As ANZAC day approaches tomorrow in what is one of Australia's most defining day's, and I prepare to march wearing my Granfather and Fathers awards, I want to share the following story about Russians enlisting in the Australian Army and fighting for their adopted country.

Many Russians came here in the first decades of the twentieth century—the years just before the First World War were the peak period. Others were seamen who left their ships here. The main centre for Russians was Brisbane, with Stepanoff’s boarding house the focal point of the community, but there were groups also in Melbourne and Perth. They joined up because Russia was fighting in the war and they couldn’t go back to enlist there. But one soldier, after fighting at Gallipoli, tried to find his way home. Others joined up because of nascent Australian identification.

After the war they had divided loyalties. To whom should the Russian Anzacs be loyal? To the current Bolshevik regime? Or to the Russia they had left but which no longer existed? Some supported the Soviet government out of a misguided and romantic loyalty to the land of their birth, in contrast to Russian immigrants who came after the First World War, who were mostly anti-Soviet refugees.

They found it hard to adjust, and some were restless and impoverished. Most married, had families, threw down roots and led stoic, hardworking lives with little material success. Isolated, they got a raw deal not because of prejudice but because of lack of interest. Nobody took up their cause—they were too dispersed and individualised to attract sympathy.

The most tragic case was the journalist Peter Chirvin from Vladivostok, who fought bravely at Gallipoli and on the western front, was twice wounded and won the Military Medal.

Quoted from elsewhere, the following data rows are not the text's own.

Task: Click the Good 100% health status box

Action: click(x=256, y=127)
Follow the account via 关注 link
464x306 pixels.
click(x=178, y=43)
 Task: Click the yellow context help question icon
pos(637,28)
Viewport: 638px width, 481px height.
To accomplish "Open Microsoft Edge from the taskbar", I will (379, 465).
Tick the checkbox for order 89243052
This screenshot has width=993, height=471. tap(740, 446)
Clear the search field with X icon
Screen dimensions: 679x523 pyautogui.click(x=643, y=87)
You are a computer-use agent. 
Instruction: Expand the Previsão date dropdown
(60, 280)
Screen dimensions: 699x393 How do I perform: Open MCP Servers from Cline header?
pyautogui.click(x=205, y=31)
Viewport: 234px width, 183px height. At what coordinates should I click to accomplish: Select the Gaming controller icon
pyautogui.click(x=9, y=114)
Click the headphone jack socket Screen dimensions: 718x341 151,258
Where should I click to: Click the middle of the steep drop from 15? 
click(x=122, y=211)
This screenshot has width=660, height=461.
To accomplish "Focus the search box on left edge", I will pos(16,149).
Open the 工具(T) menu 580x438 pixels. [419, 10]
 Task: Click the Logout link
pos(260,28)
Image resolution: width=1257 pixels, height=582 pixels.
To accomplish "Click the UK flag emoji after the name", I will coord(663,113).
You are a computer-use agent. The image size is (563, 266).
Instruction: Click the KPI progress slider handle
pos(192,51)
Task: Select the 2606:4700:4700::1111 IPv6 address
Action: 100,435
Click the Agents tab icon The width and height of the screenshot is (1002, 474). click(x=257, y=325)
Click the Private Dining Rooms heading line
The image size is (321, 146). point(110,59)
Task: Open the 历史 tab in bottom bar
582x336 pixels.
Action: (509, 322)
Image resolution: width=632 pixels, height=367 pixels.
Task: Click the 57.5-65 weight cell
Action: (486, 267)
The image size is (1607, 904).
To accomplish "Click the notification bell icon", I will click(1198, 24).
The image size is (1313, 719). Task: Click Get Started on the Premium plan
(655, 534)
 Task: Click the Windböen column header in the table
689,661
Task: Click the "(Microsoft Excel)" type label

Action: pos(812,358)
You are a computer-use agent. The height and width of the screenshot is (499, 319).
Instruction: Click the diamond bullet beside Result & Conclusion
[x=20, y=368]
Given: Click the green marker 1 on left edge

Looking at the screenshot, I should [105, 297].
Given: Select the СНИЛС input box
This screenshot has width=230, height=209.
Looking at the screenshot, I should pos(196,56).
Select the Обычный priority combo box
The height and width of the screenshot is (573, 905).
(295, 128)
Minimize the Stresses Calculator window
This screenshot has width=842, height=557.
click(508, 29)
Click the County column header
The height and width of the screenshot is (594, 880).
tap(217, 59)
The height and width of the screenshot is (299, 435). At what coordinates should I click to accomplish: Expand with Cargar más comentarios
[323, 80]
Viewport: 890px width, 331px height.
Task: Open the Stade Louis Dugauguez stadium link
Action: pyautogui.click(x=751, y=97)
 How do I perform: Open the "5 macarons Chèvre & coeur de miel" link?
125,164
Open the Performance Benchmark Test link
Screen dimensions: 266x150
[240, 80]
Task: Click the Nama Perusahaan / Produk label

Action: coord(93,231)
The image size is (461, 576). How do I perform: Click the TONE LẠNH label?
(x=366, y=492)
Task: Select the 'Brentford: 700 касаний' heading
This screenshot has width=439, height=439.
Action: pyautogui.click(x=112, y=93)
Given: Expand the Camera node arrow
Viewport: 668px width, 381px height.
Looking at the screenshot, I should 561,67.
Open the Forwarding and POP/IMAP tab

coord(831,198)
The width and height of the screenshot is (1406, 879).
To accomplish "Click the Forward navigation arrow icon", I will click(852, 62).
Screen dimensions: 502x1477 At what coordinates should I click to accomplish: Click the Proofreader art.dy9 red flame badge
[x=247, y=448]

On the troop ship coming home, he was taunted by his fellow soldiers over his Russian background, developed delusions about Bolshevik conspiracies, and committed suicide.

Peter Komersaroff was in contrast, a success story. Like Chirvin he fought and was wounded on the western front. After the war he set up as an optician in Melbourne, and worked to assist Jewish immigration to Australia in the late 1930s. At a meeting of the Carlton-Fitzroy sub-branch of the RSL in 1943, when a resolution was moved against foreign-born persons conducting business in the area, he tore up his RSL card and never joined again.

A striking case was Basil Greshner. His father, the secret police chief in Nizhny Novgorod, was assassinated by a revolutionary in 1905. Basil jumped ship in Geelong in 1915. By the time he enlisted, he had acquired tattoos with both Russian and Australian insignia, signifying his dual allegiance. On the western front he performed an extraordinary act of bravery and was awarded a DSM. In 1932 Greshner left Australia to visit his mother and relatives in Russia, whom he found living in Moscow in terrible conditions. He was interrogated by the OGPU, imprisoned, and on release, got back to Australia as quickly as possible.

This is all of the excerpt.